Without access to treatment, both traditional and emerging care that require riches and leisure that many of us don’t have, recovery will continue to only be available to the most privileged and powerful.

These online communities, support groups, and advocacy organizations are helpful because they allow Black and Latinx people living with EDs and disordered eating to recognize that our relationship with food and our bodies are physically and mentally unhealthy. Growing up, I watched white, cis, teen girls in films and sitcoms struggle with eating disorders; however, I never saw myself in their plight, even while grappling with bulimia and other disordered behaviors. It took more than a decade for a therapist to name that for me. Had I had access to this information earlier, and had my family and I seen images of girls who look like me living with this illness, my recovery journey may have started sooner. These spaces allow us to see ourselves when both our EDs and society compels us to erase ourselves, and they force treatment centers and medical professionals to see us, too. 

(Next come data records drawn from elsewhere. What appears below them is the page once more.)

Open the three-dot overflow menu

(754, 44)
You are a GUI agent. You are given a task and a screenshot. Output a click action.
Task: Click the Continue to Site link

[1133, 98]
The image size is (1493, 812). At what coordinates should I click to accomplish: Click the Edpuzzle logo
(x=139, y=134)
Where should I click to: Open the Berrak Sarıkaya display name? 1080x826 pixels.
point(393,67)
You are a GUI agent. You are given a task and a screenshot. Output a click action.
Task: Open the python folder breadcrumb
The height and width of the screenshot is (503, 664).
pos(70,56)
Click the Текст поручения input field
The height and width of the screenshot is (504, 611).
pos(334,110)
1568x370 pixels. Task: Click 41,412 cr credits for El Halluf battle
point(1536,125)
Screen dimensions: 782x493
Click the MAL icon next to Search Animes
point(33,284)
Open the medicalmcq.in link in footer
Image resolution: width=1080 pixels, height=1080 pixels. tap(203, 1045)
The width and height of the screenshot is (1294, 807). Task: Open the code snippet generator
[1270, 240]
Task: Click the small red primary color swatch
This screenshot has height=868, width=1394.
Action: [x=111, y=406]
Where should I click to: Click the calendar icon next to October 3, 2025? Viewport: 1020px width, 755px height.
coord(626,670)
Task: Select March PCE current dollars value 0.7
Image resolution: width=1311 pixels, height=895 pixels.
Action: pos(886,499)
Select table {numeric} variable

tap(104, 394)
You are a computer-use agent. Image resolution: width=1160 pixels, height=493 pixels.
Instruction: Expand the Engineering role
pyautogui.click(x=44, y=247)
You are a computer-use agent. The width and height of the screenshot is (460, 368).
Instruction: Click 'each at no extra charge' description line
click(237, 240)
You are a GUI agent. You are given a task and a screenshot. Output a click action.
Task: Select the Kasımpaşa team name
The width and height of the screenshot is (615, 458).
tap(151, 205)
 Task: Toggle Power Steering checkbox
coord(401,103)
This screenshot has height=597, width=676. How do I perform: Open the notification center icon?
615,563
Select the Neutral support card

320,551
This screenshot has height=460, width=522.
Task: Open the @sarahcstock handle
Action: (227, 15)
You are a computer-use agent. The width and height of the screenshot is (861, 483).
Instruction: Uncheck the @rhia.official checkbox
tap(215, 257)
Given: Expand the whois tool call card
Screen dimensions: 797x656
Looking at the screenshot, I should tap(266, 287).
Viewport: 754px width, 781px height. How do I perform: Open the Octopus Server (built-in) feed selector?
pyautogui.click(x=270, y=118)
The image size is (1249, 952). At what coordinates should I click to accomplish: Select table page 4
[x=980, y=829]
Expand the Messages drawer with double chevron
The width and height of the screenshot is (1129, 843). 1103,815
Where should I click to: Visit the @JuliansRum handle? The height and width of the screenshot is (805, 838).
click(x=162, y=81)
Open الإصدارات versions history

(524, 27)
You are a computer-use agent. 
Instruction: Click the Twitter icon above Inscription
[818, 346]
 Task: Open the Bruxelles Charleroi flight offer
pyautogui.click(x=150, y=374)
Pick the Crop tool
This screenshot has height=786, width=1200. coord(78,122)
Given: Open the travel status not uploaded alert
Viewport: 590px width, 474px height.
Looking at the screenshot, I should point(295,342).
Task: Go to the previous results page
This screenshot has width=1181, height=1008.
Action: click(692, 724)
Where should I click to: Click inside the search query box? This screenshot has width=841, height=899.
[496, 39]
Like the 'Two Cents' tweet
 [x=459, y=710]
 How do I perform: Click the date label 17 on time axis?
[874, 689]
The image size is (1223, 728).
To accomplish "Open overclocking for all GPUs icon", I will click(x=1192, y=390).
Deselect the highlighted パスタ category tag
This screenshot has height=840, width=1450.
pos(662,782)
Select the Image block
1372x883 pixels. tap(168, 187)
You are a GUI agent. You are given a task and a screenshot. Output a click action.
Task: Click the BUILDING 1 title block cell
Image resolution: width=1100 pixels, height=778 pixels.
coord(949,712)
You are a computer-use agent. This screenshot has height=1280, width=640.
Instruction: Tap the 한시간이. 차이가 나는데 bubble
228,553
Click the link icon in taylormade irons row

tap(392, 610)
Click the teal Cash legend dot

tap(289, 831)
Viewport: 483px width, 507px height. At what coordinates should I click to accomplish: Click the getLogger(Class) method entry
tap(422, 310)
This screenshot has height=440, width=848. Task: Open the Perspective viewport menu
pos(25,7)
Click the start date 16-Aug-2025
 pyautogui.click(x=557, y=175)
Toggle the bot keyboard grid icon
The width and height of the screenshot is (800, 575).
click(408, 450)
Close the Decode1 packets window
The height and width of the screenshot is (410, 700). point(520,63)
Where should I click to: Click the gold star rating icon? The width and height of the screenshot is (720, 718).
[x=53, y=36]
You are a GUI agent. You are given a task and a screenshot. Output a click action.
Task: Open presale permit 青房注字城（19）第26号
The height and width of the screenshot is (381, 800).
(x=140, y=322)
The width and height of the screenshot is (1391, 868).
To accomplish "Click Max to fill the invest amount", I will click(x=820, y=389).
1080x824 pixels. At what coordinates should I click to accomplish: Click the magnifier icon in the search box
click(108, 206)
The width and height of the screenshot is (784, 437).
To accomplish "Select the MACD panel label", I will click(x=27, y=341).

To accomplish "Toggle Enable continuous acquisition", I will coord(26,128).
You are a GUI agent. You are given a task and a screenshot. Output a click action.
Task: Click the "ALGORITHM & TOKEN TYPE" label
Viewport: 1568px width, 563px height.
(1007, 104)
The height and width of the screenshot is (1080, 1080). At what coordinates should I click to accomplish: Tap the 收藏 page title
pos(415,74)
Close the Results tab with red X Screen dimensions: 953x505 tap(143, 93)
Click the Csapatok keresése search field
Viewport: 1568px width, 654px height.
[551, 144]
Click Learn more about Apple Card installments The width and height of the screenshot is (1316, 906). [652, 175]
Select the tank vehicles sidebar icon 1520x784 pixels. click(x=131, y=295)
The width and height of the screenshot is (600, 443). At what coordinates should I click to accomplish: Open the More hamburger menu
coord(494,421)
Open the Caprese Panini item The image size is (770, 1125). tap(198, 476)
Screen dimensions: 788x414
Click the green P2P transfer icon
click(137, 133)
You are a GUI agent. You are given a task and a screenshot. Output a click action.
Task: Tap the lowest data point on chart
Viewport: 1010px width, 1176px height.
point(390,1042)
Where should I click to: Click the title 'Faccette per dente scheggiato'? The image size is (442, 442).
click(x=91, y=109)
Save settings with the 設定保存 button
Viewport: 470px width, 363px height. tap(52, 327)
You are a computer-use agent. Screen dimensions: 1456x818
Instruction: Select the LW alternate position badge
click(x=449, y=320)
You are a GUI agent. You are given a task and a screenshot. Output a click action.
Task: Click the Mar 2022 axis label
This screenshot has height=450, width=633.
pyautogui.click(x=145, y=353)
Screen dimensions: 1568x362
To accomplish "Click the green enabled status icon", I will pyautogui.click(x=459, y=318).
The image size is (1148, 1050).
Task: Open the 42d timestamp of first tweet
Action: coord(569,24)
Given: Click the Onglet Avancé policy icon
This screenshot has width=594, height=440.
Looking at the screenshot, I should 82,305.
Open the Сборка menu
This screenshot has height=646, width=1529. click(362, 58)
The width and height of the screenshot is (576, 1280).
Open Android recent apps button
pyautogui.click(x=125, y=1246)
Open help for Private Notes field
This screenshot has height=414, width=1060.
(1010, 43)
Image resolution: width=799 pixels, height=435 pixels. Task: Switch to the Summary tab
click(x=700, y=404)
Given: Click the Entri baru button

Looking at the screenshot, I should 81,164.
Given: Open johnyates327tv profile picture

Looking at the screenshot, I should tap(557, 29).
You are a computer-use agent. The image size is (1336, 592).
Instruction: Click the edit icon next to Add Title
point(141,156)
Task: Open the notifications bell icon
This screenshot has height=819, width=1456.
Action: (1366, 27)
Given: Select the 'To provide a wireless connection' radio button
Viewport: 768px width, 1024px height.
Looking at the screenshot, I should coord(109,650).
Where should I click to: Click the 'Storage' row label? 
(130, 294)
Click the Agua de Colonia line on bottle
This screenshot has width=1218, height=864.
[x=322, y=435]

Without the often free labor of Black and Latinx ED educators and body liberation activists, themselves often survivors who are regularly triggered by their own crusade, many of us would continue to suffer in silence and confusion. Without therapists, coaches, dietitians, and mentors who share our identities and experiences, we may never externalize this illness or recognize how historical and cultural traumas contribute to it. But without access to treatment, both traditional and emerging care that require riches and leisure that many of us don’t have, recovery will continue to only be available to the most privileged and powerful.